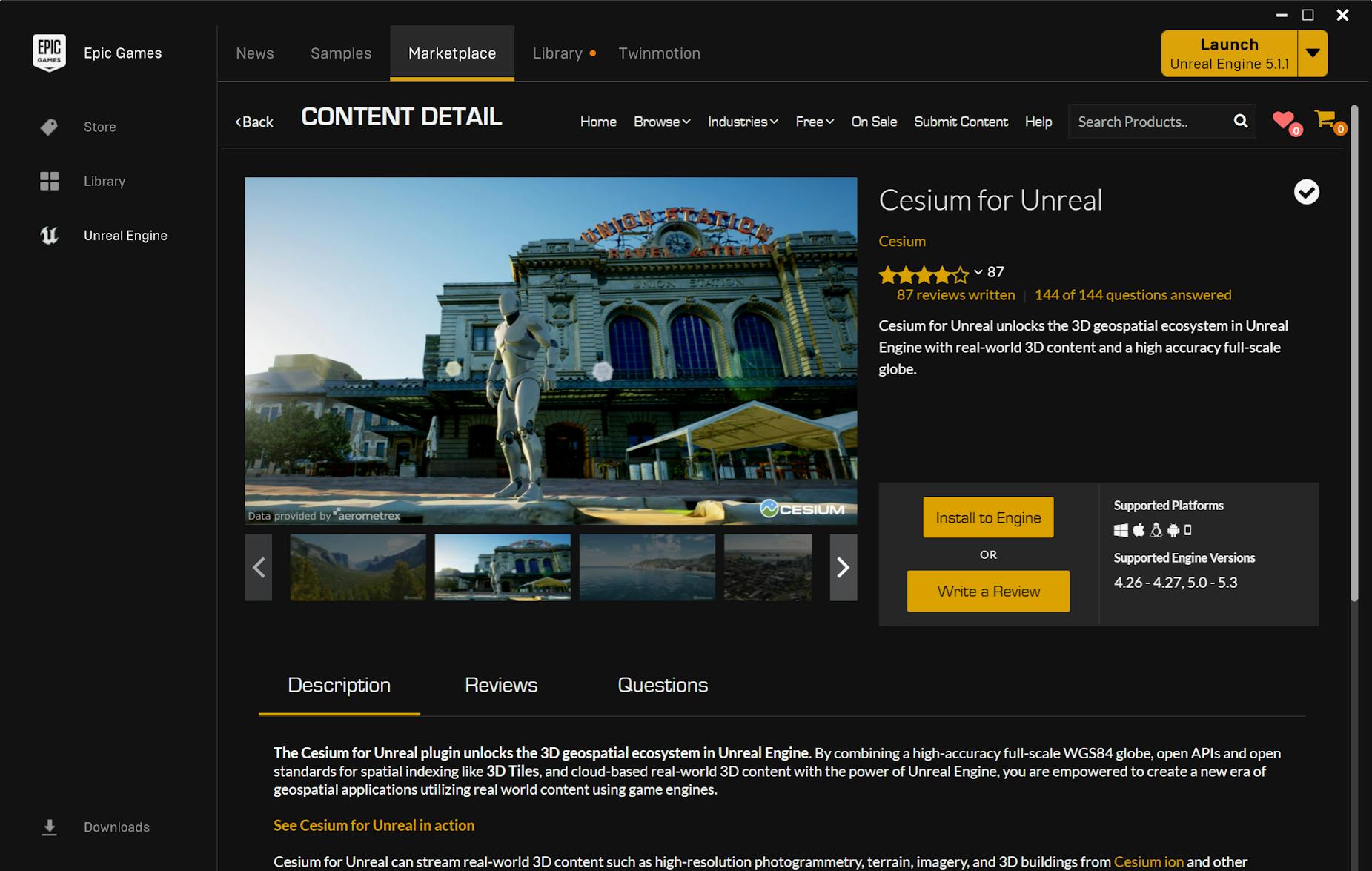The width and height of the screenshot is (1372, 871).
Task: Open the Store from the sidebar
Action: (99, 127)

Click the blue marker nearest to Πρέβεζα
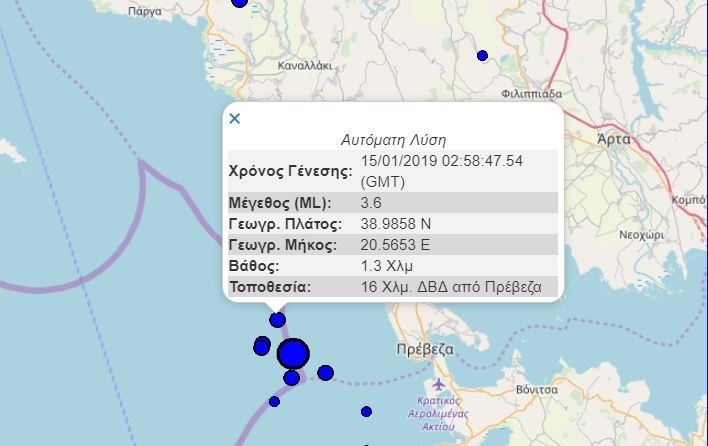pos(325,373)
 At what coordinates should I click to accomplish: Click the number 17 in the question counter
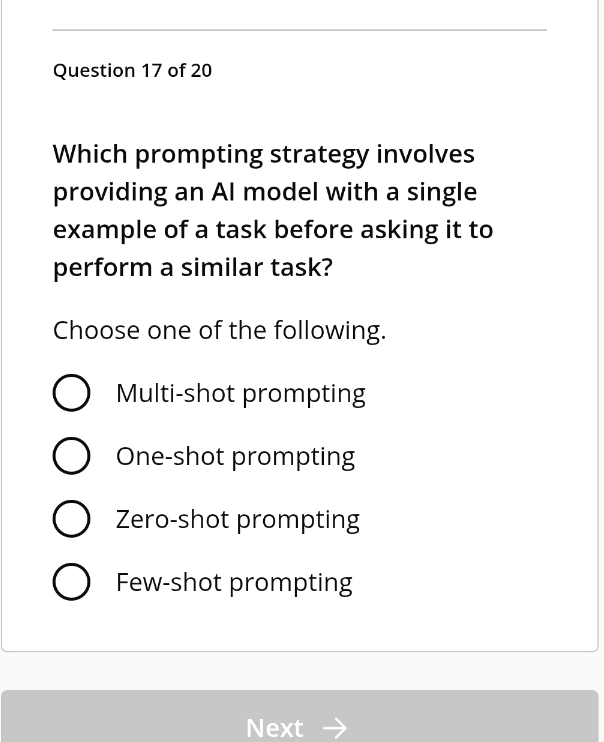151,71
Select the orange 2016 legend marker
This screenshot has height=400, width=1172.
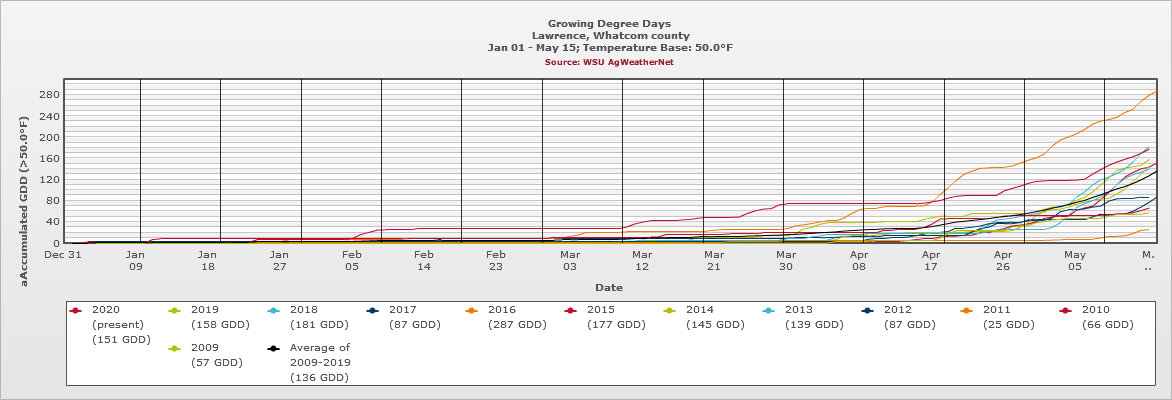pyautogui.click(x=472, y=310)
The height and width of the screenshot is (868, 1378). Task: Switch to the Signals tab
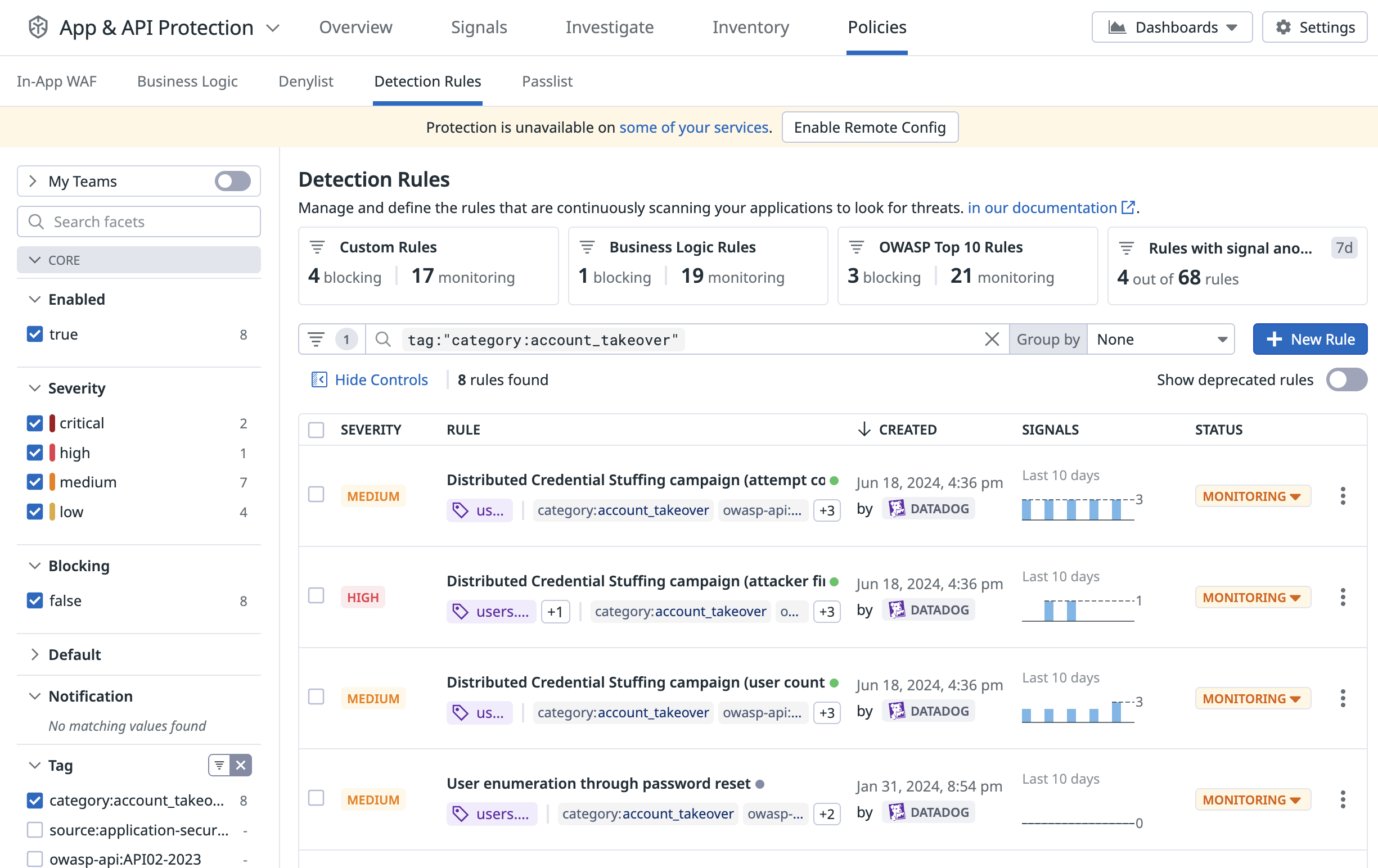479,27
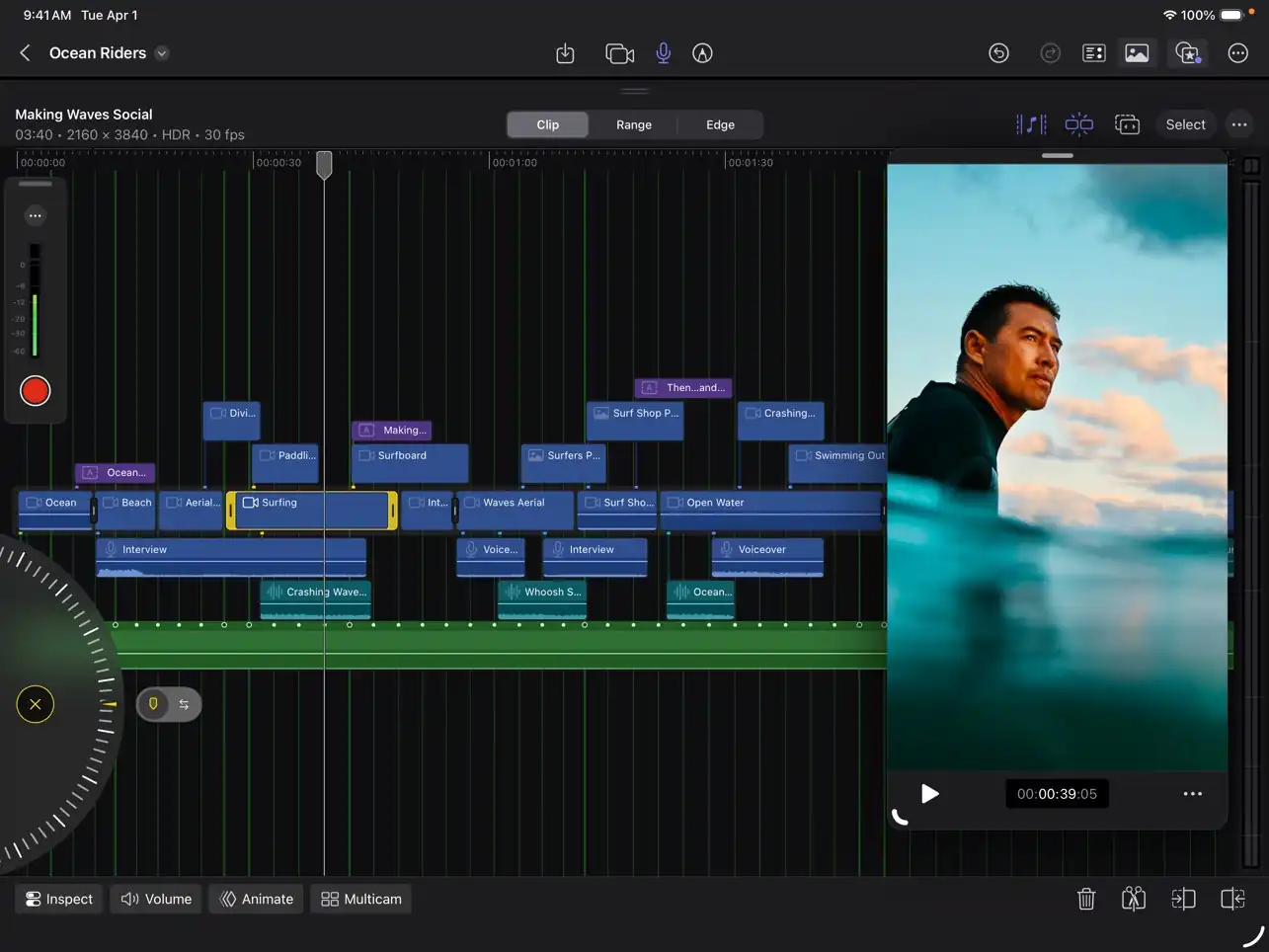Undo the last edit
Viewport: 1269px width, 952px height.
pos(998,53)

• _Your instructions_
Rewrite all of the data above as a numbered list with one line per item, omitting blank lines and leaving out the pictures.

• _Final result_
1. The width and height of the screenshot is (1372, 871).
2. Task: Open the Store from the sidebar
3. Action: (99, 127)
4. Click the blue marker nearest to Πρέβεζα
5. pos(325,373)
6.  At what coordinates should I click to accomplish: Click the number 17 in the question counter
7. 151,71
8. Select the orange 2016 legend marker
9. This screenshot has height=400, width=1172.
10. pyautogui.click(x=472, y=310)
11. The height and width of the screenshot is (868, 1378). Task: Switch to the Signals tab
12. 479,27
13. Undo the last edit
14. Viewport: 1269px width, 952px height.
15. pos(998,53)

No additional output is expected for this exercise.